By utilizing the base model class, the framework handles the creation of an appropriate training loop to train our model efficiently and effectively. This streamlines the model-building process and allows us to focus on defining the components and loss computation specific to our recommendation task.

In [None]:
class MovielensModel(tfrs.Model):

    def __init__(self, user_model, movie_model):
        super().__init__()
        self.movie_model: tf.keras.Model = movie_model
        self.user_model: tf.keras.Model = user_model
        self.task: tf.keras.layers.Layer = task

    def compute_loss(self, features: Dict[Text, tf.Tensor], training=False) -> tf.Tensor:
        # We pick out the user features and pass them into the user model.
        user_embeddings = self.user_model(features["user_id"])
        # And pick out the movie features and pass them into the movie model,
        # getting embeddings back.
        positive_movie_embeddings = self.movie_model(features["movie_title"])

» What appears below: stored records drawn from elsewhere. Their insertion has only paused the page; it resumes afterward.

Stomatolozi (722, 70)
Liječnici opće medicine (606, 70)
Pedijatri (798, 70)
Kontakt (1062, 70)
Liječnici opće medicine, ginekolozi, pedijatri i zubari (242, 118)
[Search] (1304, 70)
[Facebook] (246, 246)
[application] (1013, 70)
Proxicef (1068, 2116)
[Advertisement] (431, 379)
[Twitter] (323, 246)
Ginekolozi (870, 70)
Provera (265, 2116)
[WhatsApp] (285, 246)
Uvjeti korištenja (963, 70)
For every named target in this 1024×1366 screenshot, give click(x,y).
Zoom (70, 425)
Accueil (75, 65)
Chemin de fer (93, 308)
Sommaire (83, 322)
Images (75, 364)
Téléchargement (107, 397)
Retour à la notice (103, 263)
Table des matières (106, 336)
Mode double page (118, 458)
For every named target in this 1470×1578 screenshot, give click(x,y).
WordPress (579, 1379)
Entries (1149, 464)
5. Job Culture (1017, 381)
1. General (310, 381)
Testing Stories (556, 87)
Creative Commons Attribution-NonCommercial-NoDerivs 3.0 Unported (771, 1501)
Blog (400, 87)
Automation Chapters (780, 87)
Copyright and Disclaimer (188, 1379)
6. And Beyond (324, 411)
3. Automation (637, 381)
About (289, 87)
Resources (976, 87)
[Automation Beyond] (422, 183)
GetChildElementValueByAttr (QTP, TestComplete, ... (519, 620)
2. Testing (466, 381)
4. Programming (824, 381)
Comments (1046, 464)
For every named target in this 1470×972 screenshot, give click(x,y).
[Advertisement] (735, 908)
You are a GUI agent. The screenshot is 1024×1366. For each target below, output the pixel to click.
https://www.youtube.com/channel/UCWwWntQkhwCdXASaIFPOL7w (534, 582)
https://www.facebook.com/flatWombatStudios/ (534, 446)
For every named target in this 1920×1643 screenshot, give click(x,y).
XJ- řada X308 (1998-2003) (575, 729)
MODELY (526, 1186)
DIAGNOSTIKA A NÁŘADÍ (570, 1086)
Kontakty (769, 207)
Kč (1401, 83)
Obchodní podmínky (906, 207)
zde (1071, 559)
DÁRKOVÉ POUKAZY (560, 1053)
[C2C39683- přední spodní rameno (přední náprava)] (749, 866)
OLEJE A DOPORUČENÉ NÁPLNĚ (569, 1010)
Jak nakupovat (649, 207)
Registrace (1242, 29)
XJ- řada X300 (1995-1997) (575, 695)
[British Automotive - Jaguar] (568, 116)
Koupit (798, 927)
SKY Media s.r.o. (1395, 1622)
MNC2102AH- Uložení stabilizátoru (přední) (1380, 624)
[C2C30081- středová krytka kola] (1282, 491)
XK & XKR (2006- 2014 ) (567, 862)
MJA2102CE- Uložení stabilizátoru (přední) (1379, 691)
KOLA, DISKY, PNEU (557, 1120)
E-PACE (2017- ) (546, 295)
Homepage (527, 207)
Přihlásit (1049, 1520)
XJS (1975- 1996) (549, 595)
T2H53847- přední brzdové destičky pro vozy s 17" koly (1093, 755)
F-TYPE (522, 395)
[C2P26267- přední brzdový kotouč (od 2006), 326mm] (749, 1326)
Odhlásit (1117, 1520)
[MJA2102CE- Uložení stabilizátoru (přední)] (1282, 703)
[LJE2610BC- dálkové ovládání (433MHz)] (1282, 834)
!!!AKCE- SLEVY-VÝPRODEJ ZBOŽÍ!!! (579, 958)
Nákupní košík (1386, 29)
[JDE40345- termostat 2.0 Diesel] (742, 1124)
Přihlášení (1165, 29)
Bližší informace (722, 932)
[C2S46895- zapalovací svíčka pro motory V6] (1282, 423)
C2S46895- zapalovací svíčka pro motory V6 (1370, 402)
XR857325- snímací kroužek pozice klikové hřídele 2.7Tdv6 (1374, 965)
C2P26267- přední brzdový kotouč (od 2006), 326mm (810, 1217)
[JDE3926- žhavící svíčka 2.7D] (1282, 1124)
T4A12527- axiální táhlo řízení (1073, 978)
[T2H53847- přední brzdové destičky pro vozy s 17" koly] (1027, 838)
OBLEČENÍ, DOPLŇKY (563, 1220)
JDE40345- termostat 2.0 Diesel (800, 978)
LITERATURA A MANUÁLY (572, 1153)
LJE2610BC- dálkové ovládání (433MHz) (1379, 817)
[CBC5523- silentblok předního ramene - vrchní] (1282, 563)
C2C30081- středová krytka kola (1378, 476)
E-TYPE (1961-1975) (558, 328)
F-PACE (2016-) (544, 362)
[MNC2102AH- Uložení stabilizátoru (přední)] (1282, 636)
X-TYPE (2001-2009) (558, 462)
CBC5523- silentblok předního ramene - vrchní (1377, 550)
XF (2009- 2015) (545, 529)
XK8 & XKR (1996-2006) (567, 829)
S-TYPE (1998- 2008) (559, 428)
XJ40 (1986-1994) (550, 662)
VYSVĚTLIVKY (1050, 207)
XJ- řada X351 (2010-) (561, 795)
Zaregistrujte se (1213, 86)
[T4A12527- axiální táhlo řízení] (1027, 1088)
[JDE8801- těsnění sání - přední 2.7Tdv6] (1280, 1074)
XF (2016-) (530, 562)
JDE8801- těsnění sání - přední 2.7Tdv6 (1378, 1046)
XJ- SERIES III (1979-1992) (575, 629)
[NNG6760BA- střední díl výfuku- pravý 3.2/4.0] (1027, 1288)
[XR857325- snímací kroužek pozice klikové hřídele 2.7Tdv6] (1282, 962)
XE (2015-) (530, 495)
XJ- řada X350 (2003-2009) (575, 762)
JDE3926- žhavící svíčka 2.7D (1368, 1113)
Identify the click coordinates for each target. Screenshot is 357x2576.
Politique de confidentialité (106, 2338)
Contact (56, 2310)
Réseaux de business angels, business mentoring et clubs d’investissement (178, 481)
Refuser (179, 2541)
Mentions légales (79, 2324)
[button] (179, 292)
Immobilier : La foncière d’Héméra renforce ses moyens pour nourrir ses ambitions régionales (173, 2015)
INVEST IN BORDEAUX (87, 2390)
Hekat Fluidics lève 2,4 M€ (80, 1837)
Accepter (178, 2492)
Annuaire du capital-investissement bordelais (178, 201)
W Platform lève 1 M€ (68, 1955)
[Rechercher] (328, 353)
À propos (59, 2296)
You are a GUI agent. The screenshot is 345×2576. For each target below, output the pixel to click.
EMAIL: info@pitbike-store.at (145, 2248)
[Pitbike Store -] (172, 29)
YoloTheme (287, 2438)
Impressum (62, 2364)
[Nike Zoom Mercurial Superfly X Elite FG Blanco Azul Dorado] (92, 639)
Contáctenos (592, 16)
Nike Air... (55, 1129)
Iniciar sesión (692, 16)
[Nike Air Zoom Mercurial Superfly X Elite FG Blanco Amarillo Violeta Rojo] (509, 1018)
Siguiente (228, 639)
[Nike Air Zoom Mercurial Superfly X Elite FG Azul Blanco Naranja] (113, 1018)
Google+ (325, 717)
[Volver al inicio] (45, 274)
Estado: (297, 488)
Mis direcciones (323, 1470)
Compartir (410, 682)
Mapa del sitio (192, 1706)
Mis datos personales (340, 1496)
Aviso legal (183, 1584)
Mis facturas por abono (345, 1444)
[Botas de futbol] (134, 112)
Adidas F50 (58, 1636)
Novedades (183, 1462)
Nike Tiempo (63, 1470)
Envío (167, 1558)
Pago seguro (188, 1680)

        # The task computes the loss and the metrics.
        return self.task(user_embeddings, positive_movie_embeddings)

The `tfrs.Model` base class is a simply convenience class: it allows us to compute both training and test losses using the same method.

Under the hood, it's still a plain `Keras` model. 

# Step 3: Model Training, Fitting & Evaluation


In [None]:
# model instantiation
model = MovielensModel(user_model, movie_model)
model.compile(optimizer=tf.keras.optimizers.Adagrad(learning_rate=0.1))

In [None]:
# shuffle, batch, and cache the training and evaluation data
cached_train = train.shuffle(100_000).batch(8192).cache()
cached_test = test.batch(4096).cache()

In [None]:
# train the model
model.fit(cached_train, epochs=3)

In [None]:
# evaluate on the test set
model.evaluate(cached_test, return_dict=True)

# Step 4: Making Predictions

In [None]:
# Create a model that takes in raw query features, and
index = tfrs.layers.factorized_top_k.BruteForce(model.user_model)

# recommends movies out of the entire movies dataset.
index.index(movies.batch(100).map(model.movie_model), movies)

# Get recommendations.
_, titles = index(tf.constant(["42"]))
print(f"Recommendations for user 42: {titles[0, :5]}")